» **DOCUMENT TEXT**:
_ _ _ _

The following plots the population health impact of the different event types broken down by injuries and fatalities.
library(ggplot2)## Warning: package 'ggplot2' was built under R version 3.1.3
library(grid)
library(gridExtra)## Warning: package 'gridExtra' was built under R version 3.1.3
fatalitiesPlot <-
ggplot(data=top10fatalities, aes(x=evtype, y=fatalities)) +
geom_bar(stat="identity",fill="#CC6666") +
coord_flip() +
xlab("Event Type") +
ylab("Total Fatalities") +
theme(legend.position = "none",
plot.title=element_text(face="bold",size=11),
axis.title=element_text(face="bold",size=11)) +
scale_x_discrete(limits=rev(top10fatalities$evtype)) +
ylim(0,15000) +
ggtitle("Total Fatalities Caused by\nDifferent Weather Events\nfrom 2001 to 2011\n")

_ _ _ _

» **EXTRACTED RECORDS**:
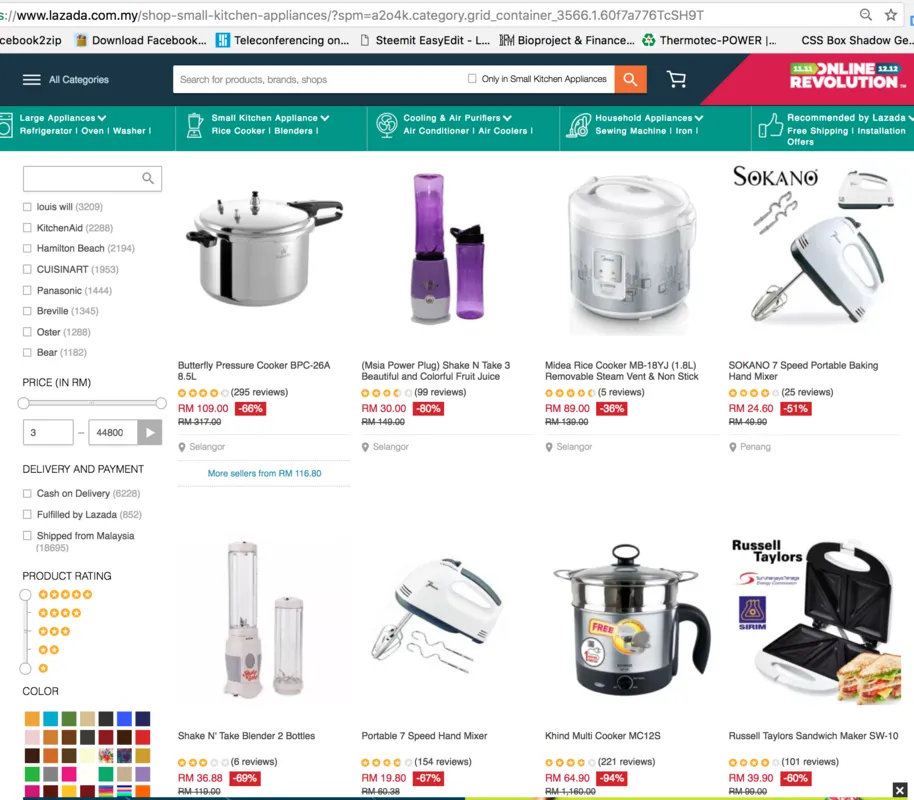The height and width of the screenshot is (800, 914).
Task: Click the browser bookmark star icon
Action: click(x=891, y=15)
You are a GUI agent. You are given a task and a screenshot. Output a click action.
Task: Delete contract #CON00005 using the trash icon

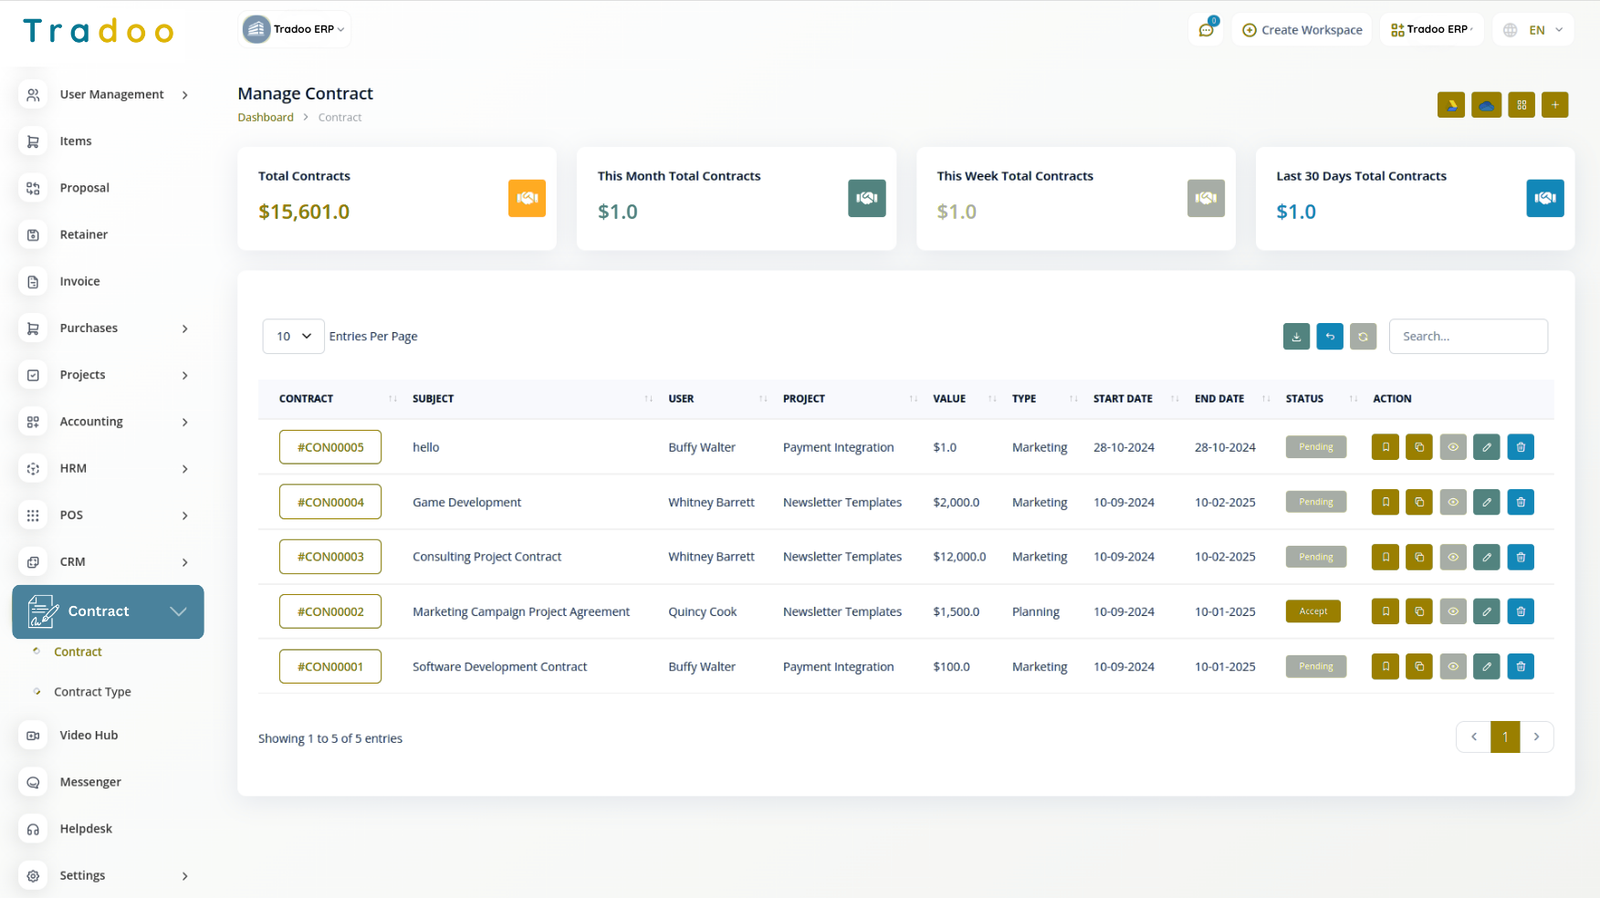click(1520, 447)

_ _ _ _

» **STATED PROBLEM 1**: From the R plotting excerpt on weather events, extract the passage starting at "The following plots" and ending at "library(grid)".
» **STATED PROBLEM 2**: Write what comes next in the R plotting excerpt on weather events, picking up after its last line.

» **FINAL RESULT 1**:
The following plots the population health impact of the different event types broken down by injuries and fatalities.
library(ggplot2)## Warning: package 'ggplot2' was built under R version 3.1.3
library(grid)

» **FINAL RESULT 2**:
injuriesPlot <-
ggplot(data=top10injuries, aes(x=evtype, y=injuries)) +
geom_bar(stat="identity",fill="#56B4E9") +
coord_flip() +
xlab("Event Type") +
ylab("Total Injuries") +
theme(legend.position = "none",
plot.title=element_text(face="bold",size=11),
axis.title=element_text(face="bold",size=11)) +
scale_x_discrete(limits=rev(top10injuries$evtype)) +
ylim(0,15000) +
ggtitle("Total Injuries Caused by\nDifferent Weather Events\nfrom 2001 to 2011\n")
overallhealthPlot <-
ggplot(data=top10healthimpactGroup,
aes(x=evtype, y=healthimpact, group=healthimpacttype, fill=healthimpacttype)) +
geom_bar(stat="identity") +
coord_flip() +
xlab("Event Type") +
ylab("Population Health Impact") +
theme(legend.position = c(.7,.1),
plot.title=element_text(face="bold",size=11),
axis.title=element_text(face="bold",size=11)) +
scale_x_discrete(limits=rev(top10healthimpact$evtype)) +
scale_fill_manual("Pop. Health Impact Type",
values=c("#CC6666","#56B4E9"),
labels=c("Fatalities","Injuries")) +
guides(colour=guide_legend(override.aes=list(size=4))) +
ggtitle("Overall Population Health Impact\nCaused by Different Weather Events\nfrom 2001 to 2011\nBroken Down by Health Impact Type")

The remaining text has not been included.